Copy every line in the records below that contains the word "help".
─── RECORDED INFORMATION ───
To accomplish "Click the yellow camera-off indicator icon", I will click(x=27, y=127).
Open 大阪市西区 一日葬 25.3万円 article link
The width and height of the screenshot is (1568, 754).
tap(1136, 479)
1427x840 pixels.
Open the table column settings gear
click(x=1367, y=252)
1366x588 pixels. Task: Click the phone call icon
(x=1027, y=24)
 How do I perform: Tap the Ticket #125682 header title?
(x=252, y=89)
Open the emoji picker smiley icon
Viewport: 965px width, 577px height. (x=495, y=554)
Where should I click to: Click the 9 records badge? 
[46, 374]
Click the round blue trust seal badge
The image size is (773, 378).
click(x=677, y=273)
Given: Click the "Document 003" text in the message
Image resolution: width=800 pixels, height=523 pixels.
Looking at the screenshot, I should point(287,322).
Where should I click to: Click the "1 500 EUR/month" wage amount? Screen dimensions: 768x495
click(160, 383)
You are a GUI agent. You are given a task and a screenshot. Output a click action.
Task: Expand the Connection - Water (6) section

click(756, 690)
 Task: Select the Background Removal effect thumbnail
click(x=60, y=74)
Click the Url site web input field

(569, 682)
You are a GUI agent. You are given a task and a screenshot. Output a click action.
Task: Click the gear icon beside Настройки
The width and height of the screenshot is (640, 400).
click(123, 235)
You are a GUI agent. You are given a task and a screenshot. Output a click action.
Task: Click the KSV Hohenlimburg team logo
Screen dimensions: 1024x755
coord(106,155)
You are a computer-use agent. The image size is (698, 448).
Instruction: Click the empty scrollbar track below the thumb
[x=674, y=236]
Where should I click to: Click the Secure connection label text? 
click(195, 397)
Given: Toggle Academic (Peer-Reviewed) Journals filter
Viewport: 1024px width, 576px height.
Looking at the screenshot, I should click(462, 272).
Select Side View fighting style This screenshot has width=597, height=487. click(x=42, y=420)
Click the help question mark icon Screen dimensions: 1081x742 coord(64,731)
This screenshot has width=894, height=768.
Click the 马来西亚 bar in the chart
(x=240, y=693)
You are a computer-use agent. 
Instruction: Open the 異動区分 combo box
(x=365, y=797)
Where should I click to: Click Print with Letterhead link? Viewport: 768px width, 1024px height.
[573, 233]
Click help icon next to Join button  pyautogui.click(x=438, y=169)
───
_RESULT FOR THIS TASK_
Click the help question mark icon Screen dimensions: 1081x742 coord(64,731)
Click help icon next to Join button  pyautogui.click(x=438, y=169)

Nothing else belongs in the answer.